新日本プロレス14日の仙台サンプラザ大会でIWGPインターコンチネンタル王者・中邑真輔(34)に挑戦する永田裕志(46)が「オヤジの背中」計画を練り直して決戦に臨む。試合当日は長男・裕生君(5)とともに入場する予定だったが、ちえ子夫人(45)の無慈悲なひと言で断念。永田はそんな悲劇も発奮材料に変えて、改めて父の威厳を見せつけることを誓った。

 仙台バレンタイン決戦で永田が掲げるテーマは「オヤジの背中」だ。いまだに生態実情が謎の「プロレス女子」には相手にもされない…いや、性別や世代を超越した存在であるミスターは「一家を支える全国の父親や同世代の連中に夢を与えたい」という野望を秘めて決戦に臨む。そこで極秘裏に進めていた計画が、決戦の花道を裕生君とともに歩くこと。一世一代の勝負に臨む父の姿を目の前で見てもらうつもりだった。

 永田自身は幼少時代、父・昭男さんが強豪高、千葉・成東高校野球部の監督を務めていた雄姿を記憶にとどめられなかったからだ。

「勝利監督インタビューを受けている姿を見たかすかな記憶があるけど、俺がちゃんと物心つくころには県庁に行ってしまってね。なかなか父親が頑張ってる姿って息子に見てもらえないじゃない。その点、俺は見られる職業だしさ」(永田)

 ところがこれを妻に相談したところ「あんた勝てないからダメ。勝ってからにして」という、一家の大黒柱もへったくれもない無慈悲な却下通告に永田は「俺の究極の教育方法に水を差された…」と憤るが、確かに一緒に入場した父親がタイトルマッチで惨敗でもすれば裕生君のトラウマになりかねない。ちえ子夫人の意見も一理ある。

 あれこれと弄した策がムダに終わったミスターだが、要は最初から勝てばいいだけの話。鬼のような妻のひと言も改めて勝利を誓う発奮材料になったという。

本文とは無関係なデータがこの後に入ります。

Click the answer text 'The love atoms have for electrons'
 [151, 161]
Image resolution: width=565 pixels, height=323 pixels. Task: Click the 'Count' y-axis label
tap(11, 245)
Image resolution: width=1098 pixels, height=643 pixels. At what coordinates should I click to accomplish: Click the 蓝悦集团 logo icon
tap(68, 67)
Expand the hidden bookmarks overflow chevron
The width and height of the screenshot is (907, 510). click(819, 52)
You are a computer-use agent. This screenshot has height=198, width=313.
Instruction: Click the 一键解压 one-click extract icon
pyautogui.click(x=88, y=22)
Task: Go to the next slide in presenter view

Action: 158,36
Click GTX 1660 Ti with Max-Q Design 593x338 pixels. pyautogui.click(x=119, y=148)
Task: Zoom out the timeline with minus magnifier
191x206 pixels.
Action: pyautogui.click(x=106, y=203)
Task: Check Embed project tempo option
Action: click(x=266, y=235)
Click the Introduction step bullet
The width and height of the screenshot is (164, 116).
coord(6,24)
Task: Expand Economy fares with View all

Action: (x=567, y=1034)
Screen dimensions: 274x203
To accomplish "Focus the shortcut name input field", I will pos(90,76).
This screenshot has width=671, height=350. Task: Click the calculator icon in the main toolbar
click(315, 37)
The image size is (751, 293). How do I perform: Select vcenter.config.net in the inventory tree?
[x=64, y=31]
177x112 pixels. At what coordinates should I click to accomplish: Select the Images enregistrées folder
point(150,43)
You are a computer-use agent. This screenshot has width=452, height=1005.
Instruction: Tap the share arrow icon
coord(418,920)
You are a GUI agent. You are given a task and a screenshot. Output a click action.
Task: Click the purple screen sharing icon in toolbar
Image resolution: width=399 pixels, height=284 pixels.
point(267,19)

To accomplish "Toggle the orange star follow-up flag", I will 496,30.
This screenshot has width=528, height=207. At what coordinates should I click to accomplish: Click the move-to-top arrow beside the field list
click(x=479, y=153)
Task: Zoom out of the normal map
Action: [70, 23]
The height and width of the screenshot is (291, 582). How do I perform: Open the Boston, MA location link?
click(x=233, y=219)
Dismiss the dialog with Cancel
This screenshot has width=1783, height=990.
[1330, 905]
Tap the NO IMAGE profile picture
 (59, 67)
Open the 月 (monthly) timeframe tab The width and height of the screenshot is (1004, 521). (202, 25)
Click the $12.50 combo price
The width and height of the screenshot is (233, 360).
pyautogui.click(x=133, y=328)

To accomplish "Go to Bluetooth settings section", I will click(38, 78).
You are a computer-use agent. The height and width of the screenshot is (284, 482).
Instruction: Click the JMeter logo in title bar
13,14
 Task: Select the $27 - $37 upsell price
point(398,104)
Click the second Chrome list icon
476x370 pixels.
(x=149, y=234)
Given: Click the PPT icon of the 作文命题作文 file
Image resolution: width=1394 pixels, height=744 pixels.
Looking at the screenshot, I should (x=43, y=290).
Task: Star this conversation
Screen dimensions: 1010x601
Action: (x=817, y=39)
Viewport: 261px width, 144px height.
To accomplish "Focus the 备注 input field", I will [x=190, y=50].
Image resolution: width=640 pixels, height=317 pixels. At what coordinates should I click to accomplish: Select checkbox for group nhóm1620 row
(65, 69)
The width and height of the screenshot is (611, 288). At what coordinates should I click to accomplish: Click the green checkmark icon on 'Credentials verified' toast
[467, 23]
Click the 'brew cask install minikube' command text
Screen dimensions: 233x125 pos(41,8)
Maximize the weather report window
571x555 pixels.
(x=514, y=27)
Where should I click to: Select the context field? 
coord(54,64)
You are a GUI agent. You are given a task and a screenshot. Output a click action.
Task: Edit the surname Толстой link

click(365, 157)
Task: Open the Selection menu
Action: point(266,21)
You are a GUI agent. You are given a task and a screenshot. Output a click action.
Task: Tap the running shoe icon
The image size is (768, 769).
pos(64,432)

 妻と息子は来場する予定に変わりはなく、永田はベルト奪取後に裕生君をリングに上げるという路線へシフトチェンジ。「俺が命を懸けるリングから見る景色ってこんなにいいもんなんだぞって教えたいし、『父ちゃんすげえんだぞ』ってのを見せたいね」と燃える永田。愛息に白いベルトを捧げるつもりだ。